Visie op onze regio Voortbordurend op de voorgaande inschattingen (die overigens wel de nodige inspanningen zullen vragen van alle betrokken partners), zou het aandachtsveld voor alle scholen binnen het samenwerkingsverband drieledig kunnen zijn. Uitgangspunt: ‘het kind centraal’.
4
Bij het realiseren van ‘passende ondersteuning’ gaan wij uit van drie niveaus die nauw met elkaar samenwerken en rondom de leerlingen worden vormgegeven. Op alle scholen is een brede ring van ‘basisondersteuning’ aanwezig. Deze ring wordt voortdurend versterkt, waarbij de scholen een beroep op de expertise van de speciale voorzieningen kunne doen. Binnen deze brede ring van basisondersteuning is een ring van ‘lichte extra ondersteuning’ beschikbaar. In deze ring wordt maatwerk geleverd om individuele leerlingen te ondersteunen/ of ‘systemen’ te versteken. De eerste focus in deze ring ligt op het voorkomen van uitval uit het basisonderwijs. Hoe kunnen we op de scholen zelf de ondersteuningsstructuur dusdanig inrichten, dat we meer leerlingen ‘binnenboord’ houden en voorkomen, dat ze ‘specialistische zorg’ nodig hebben?

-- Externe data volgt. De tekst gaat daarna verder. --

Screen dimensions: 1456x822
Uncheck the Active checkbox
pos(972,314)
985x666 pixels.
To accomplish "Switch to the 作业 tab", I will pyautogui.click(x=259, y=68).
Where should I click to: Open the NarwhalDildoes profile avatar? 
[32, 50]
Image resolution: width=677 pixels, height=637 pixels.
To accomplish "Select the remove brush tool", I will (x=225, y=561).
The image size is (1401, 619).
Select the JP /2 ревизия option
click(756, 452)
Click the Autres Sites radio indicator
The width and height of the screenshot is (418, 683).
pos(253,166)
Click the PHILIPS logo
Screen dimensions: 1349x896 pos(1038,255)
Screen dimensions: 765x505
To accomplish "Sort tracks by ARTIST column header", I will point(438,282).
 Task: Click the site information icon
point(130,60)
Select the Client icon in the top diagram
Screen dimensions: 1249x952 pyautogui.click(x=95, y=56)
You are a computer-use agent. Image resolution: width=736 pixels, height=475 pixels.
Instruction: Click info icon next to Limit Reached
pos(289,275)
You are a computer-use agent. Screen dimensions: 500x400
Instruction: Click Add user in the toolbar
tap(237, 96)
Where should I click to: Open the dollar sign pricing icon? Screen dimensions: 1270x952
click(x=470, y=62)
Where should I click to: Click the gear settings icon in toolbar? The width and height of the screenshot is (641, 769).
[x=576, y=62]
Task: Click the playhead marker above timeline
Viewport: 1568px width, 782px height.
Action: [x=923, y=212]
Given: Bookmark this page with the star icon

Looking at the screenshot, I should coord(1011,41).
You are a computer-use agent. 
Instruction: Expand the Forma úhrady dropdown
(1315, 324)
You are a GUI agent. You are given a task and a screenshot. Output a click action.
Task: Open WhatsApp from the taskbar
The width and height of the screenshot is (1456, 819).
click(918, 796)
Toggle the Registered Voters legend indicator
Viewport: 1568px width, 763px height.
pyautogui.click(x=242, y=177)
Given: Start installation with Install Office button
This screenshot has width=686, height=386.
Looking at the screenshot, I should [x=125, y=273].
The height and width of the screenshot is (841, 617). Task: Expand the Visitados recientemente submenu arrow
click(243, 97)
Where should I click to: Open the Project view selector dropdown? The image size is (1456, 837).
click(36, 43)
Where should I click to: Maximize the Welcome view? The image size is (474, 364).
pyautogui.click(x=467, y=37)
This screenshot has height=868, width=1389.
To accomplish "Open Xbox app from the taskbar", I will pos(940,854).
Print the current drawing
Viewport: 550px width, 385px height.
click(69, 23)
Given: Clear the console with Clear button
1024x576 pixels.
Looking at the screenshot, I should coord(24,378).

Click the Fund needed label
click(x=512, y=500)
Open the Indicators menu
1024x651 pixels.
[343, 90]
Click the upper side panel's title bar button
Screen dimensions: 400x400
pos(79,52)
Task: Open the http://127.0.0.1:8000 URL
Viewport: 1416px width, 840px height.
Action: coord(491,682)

Alles is gericht op het zoveel mogelijk bieden van ‘Passend Onderwijs’ binnen de basisschool. In het hart van het SWV en daardoor voor alle scholen beschikbaar bevinden zich de speciale voorzieningen die niet alleen gespecialiseerd onderwijs verzorgen aan een beperkte groep leerlingen, maar ook hun expertise ter beschikking stellen aan het gehele samenwerkingsverband. Door binnen dit model het cyclisch handelen van HGW te integreren ontstaat er een samenwerkend geheel van BaO-SBaO en SO waarbij expertise uitgewisseld wordt en het ‘Passend Onderwijs’ versterkt. Waar binnen de oude werkwijze de ‘middelpunt vliedende’ kracht zorgde voor definitieve ‘uitstoting’ van speciale leerlingen, zorgt deze kracht nu juist voor een beweging van speciaal naar regulier.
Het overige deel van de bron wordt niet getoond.